US 12,008,046 B1
System and method for automated determination of search query parameters for anomaly detection
Kristal Curtis, San Francisco, CA (US); William Deaderick, Austin, TX (US); and Abraham Starosta, Boston, MA (US)
Assigned to Splunk Inc., San Francisco, CA (US)
Filed by Splunk, Inc., San Francisco, CA (US)
Filed on Jun. 10, 2022, as Appl. No. 17/837,931.
Int. Cl. G06F 16/903 (2019.01); H04L 41/069 (2022.01)

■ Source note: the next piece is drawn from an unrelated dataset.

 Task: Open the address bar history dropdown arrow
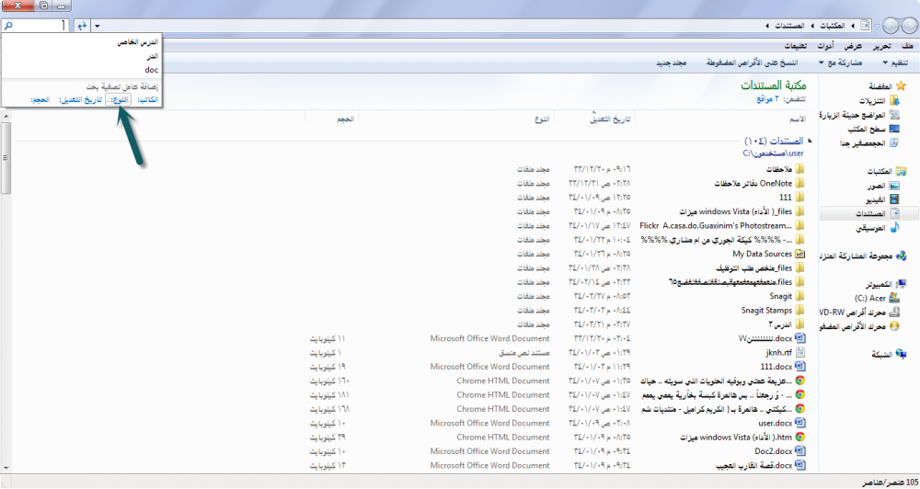click(98, 26)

CPC G06F 16/90335 (2019.01) [H04L 41/069 (2013.01)] 20 Claims
OG exemplary drawing
 
1. A computerized method comprising:
obtaining a data set representing a plurality of values of a variable;
selecting candidate parameter pairs to be analyzed, wherein the candidate parameter pairs include a window length and a sensitivity multiplier, and wherein the window length is a number of data points;
performing an anomaly detection process for each candidate parameter pair including:
importing each candidate parameter pair into a predetermined search query thereby generating a set of populated predetermined search queries, wherein the predetermined search query is configured to perform the anomaly detection process,
executing each search query of the set of populated predetermined search queries on the data set to obtain a set of anomaly detection results, and
scoring each anomaly detection result by applying a set of heuristics to the set of the anomaly detection results; and
generating an auto-tuned search query by selecting a first candidate parameter pair based on a score of each of the set of anomaly detection results and importing the first candidate parameter pair into the predetermined search query,
wherein the applying of the set of heuristics for each anomaly detection result of the set of anomaly detection results includes at least (i) adjusting the score by a first value for anomalies detected as represented by the anomaly detection result when the data set experiences a sudden rise or fall in value or (ii) adjusting the score by a second value for anomalies detected as represented by the anomaly detection result when the data set approaches or exceeds a historical maximum or a historical minimum.